No se trata, como se advertirá, del caso tan reclamado de aquellos que “piensan distinto” (y en rigor, distintamente). Porque con ellos es posible discrepar y discutir; es posible, y hasta necesario, ponerse a argumentar, oponer a esos pensamientos otros pensamientos. Se trata más bien de aquellos que hablan sin antes pensar, y sueltan así sin más lo primero que se les venga. ¿Cómo fue que, entre nosotros, una práctica tan negligente se fue volviendo una cosa buena: valorada como signo de frescura, de espontaneidad, de autenticidad, de franqueza?

Mejor ser mujeriego que puto, entonces: era de esperar un pronunciamiento así en el living de Susana Giménez. Pues para el paradigma añejo del tosco machismo argentino, del que Susana es frecuente vocera, en todo no-mujeriego (en el módico, en el tímido, en el fiel, en el prescindente) se cierne el peligro del puto: se incuba un puto en potencia. No siempre los feminismos al uso atacan estos prejuicios, y a veces, a mi entender, hasta los reproducen. A Gustavo Cordera ya se le explicó, y por demás, qué pasa con las mujeres que no quieren. Sobre los varones que no quieren, sin embargo, se descargan sanciones drásticas, y de eso (que también es machismo) se discute, por lo que sé, mucho menos.

Pensemos, por ejemplo, en las películas que Susana Giménez filmó en los años 70 con Alberto Olmedo y con Jorge Porcel (por lo demás, tan venerados). La idea de que corresponden a un impulso de liberalización sexual se debe estrictamente a la percepción que de ellas forjaron personas como Miguel Paulino Tato: personas notoriamente afectadas que dedicaron su vida entera a mirar culos y tetas. El censor como exorcista (que se enferma para curarnos), el censor como redentor (que se sacrifica para salvar nuestras almas), forja esta penosa versión de la libertad sexual (en su jerga, libertinaje), versión que llamativamente comparten algunos autodeclarados transgresores (en la línea Cacho Castaña).
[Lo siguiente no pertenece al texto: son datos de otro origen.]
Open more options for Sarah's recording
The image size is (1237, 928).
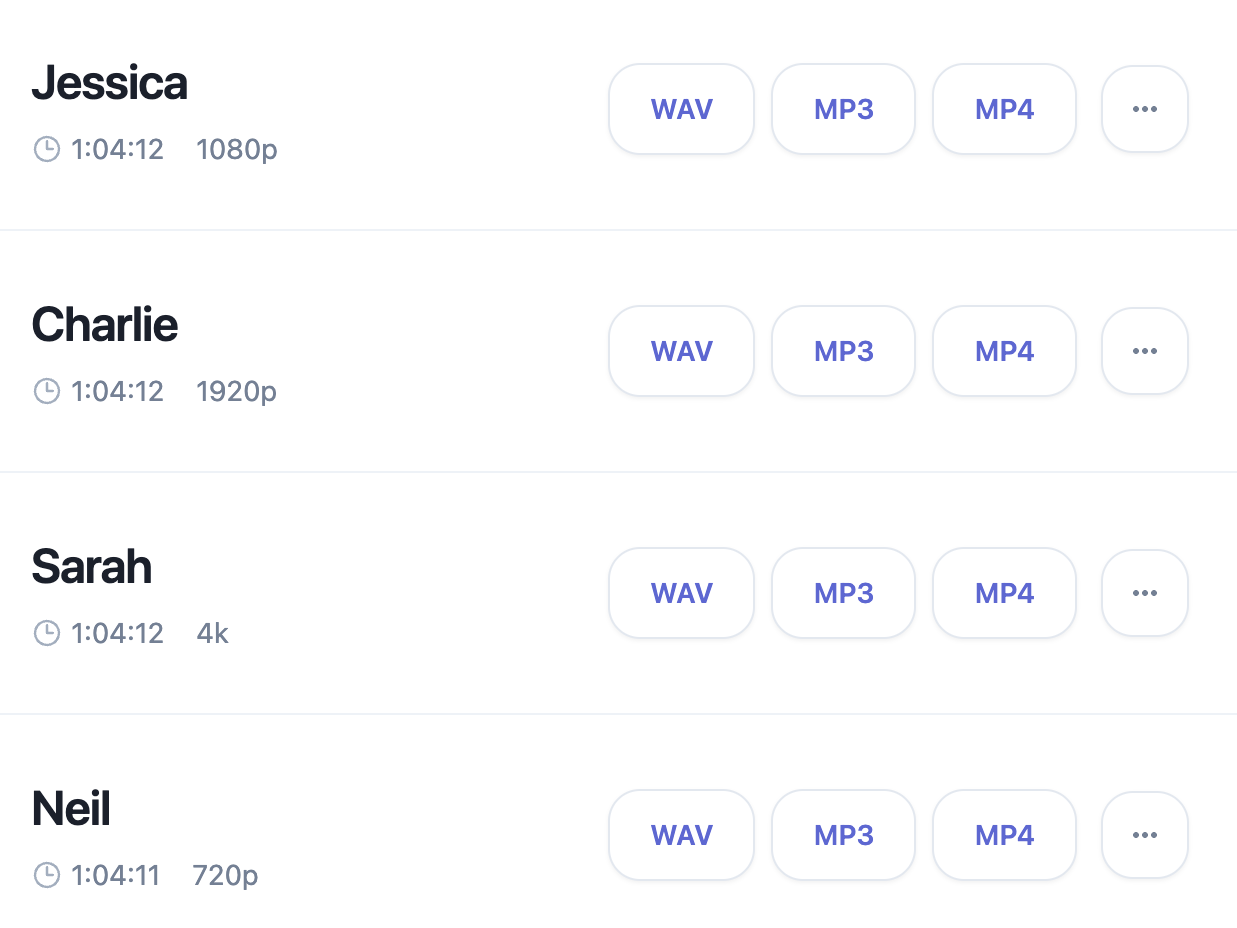coord(1144,593)
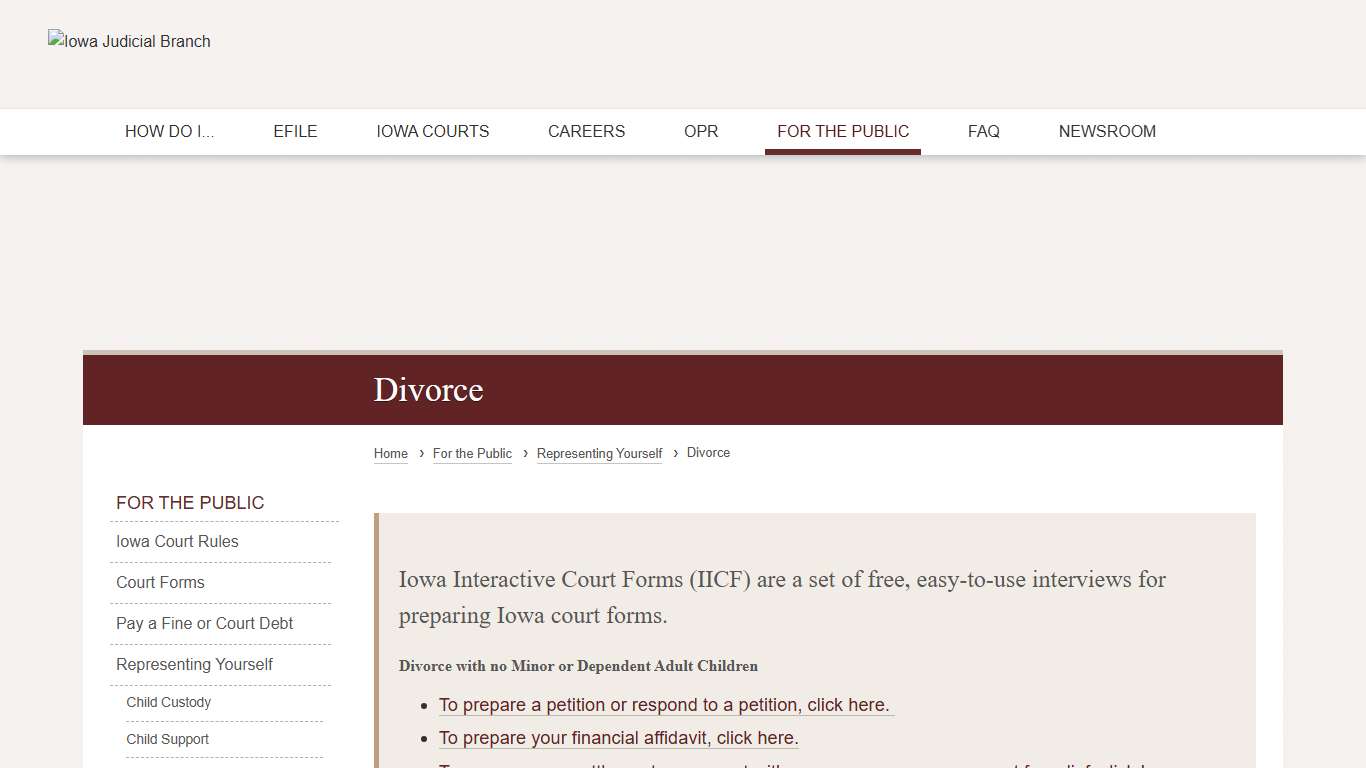Click the Iowa Judicial Branch logo
The width and height of the screenshot is (1366, 768).
(129, 41)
El deseo, en ese cine, el deseo en ese mundo, no resultaba nunca otra cosa que un destino para las mujeres (en el sentido en que se dice que una cosa llega a destino) y un deber para los hombres (en el sentido en que existen cosas que no se pueden dejar de hacer: son obligatorias, son un mandato). Pero, ¿qué podría expresar un deseo tan brutalmente concebido, sino la más pura represión? ¿Y qué otra cosa podía producir toda esta represión, mal disfrazada de libertad, sino puros retorcimientos mal llevados, enrosques vanos y penas?